Mr Monson argues that for a comprehensive resolution to the eurozone crisis, all periphery countries will have to improve their unit labour costs which will in turn improve the current account balances of these countries.
At the same time there has to be further progress on an EU banking union, which includes the ability to inject equity into the banking system. Most importantly, the ECB’s outright monetary transaction programme “has to become more than just words”.
“Right now the outright monetary transaction can only be used when a country doesn’t need it.”
He says that the framework should be changed so that outright monetary transaction can be deployed if there is a sudden shock to the system.
When Greece had to be bailed out in May 2010, it was ultimately the bondholders who got burned. In Ireland it was the taxpayer who had to foot the bill for the bailout of the banking system in November of that year. In Spain, the subordinated boldholders were bailed in.
“Now in Cyprus, there is a variation on this and they are making depositors pay. The problem with this is the unpredictability is the big issue. I think investors were more than a little surprised that a lot of the details had to be worked out after the bailout decision had been made.”
And while Cyprus was another headline event, it will have little impact on the real economy, because at a global level central banks are maintaining an extremely loose monetary policy.
Bond yields in many OECD countries are at historically low levels.

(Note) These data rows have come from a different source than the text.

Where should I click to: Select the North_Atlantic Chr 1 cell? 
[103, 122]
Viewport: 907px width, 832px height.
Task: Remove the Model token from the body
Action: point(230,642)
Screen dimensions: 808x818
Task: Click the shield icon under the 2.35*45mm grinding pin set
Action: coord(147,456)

Moreover, many of the blue-chip corporates can now raise money at levels that were traditionally associated with triple-A rated sovereigns.
This has inevitably prompted speculation that there is a bubble forming in the bond market. Mr Monson argues that US Federal Reserve chairman Ben Bernanke will ensure that there will be a very gradual withdrawal from loose monetary policy, which will prevent a sudden collapse in bond prices.
Moreover, regulatory obligations on pension funds and mutual funds are responsible for many of the flows into the bond markets. However, the longer-term outlook is bearish, so instead of buying protection against a fall in bond prices investors should start allocating more of their portfolios to equities.
US banks are in a much healthier position than their European counterparts. “US banks have done their third set of stress tests with flying colours because they started the process of injecting capital into their banks earlier.” The US housing market is rebounding and the economy is growing.
In Europe, core member state banks do not have a consumer leverage problem, but what they need is growth. Banks on the periphery need another equity injection, he argues.
The biggest challenge will be a backlash against the politics of austerity.
Mr Monson’s investment outlook is a preference for large cap stocks with a focus on technology.
“Not just technology firms but also pharma, engineering, robotics, enzymes, and nanotechnology.”